*Fragment źródłowy*
<<<<
Pytanie w takim razie, jak wygląda ten proces od strony banku? Czy faktycznie banki zmierzają w stronę instytucji technologicznych, czy też wymaga to od banku zatrudnienia nowych fachowców?
To nie jest tylko kwestia sektora bankowego, to dotyczy całej gospodarki. Ja mówię, że prawdopodobnie w najbliższej dekadzie sztuczna inteligencja nie zastąpi ludzi, ale ludzie, którzy nie korzystają ze sztucznej inteligencji, zostaną zastąpieni przez tych, którzy z niej korzystają w szerokiej skali.
Dlatego, wracając do pana pytania, banki bardzo mocno inwestują w tego typu kompetencje i to właściwie w każdym miejscu. Mówimy o np. tworzeniu rozwiązań IT – bo tam w dużej mierze mogą one mieć zastosowanie – po kontakty z klientem, gdzie czynności proste, powtarzalne, można wykonywać za pomocą tego typu rozwiązań dostępnych 24 godziny na dobę. To jest też bardzo duża wygoda dla klientów.
>>>>
*Materiał do analizy*
<<<<
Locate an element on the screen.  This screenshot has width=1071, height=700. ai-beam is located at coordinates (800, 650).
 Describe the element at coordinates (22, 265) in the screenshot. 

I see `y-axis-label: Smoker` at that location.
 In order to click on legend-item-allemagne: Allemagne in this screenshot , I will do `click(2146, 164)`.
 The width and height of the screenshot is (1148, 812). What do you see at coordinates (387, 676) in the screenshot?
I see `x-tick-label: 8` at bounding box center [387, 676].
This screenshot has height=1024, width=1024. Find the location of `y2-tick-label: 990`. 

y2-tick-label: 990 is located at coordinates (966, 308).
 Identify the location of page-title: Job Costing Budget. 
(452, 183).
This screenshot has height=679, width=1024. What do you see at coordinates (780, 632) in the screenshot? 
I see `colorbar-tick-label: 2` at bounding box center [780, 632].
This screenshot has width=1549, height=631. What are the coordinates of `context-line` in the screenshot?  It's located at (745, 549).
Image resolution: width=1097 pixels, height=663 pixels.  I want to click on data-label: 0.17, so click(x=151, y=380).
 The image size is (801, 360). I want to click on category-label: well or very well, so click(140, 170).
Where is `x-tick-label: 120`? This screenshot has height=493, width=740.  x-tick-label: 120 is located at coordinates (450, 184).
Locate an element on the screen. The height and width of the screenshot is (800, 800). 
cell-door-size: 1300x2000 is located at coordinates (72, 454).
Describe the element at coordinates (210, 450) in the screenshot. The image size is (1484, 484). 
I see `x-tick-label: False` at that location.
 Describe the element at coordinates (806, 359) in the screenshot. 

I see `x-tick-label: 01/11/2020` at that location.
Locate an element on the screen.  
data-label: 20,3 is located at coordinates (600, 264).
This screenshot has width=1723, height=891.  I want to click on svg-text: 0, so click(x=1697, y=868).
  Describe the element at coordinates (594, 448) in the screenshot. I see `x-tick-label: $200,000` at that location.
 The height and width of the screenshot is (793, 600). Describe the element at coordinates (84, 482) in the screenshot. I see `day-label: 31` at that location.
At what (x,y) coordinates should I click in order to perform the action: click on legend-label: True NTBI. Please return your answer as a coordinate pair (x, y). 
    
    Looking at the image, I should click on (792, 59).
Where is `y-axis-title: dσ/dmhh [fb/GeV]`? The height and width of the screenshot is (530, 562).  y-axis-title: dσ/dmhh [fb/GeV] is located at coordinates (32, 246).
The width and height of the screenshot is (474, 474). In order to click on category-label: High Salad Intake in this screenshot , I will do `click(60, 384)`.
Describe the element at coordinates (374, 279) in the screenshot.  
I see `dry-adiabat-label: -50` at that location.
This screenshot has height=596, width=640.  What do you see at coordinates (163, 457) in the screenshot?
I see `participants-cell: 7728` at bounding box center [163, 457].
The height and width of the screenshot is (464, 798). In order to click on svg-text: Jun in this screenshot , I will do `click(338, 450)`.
>>>>
*Lista zadań*
[1] Przepisz dokładnie z fragmentu źródłowego część, która zaczyna się od słów zawierających „To nie jest”, a kończy na „w szerokiej skali.”.
[2] Kto według fragmentu źródłowego zastąpi w najbliższej dekadzie ludzi niekorzystających ze sztucznej inteligencji?

*Wyniki zadań*
[1]
To nie jest tylko kwestia sektora bankowego, to dotyczy całej gospodarki. Ja mówię, że prawdopodobnie w najbliższej dekadzie sztuczna inteligencja nie zastąpi ludzi, ale ludzie, którzy nie korzystają ze sztucznej inteligencji, zostaną zastąpieni przez tych, którzy z niej korzystają w szerokiej skali.

[2] Prawdopodobnie ludzie, którzy korzystają ze sztucznej inteligencji w szerokiej skali.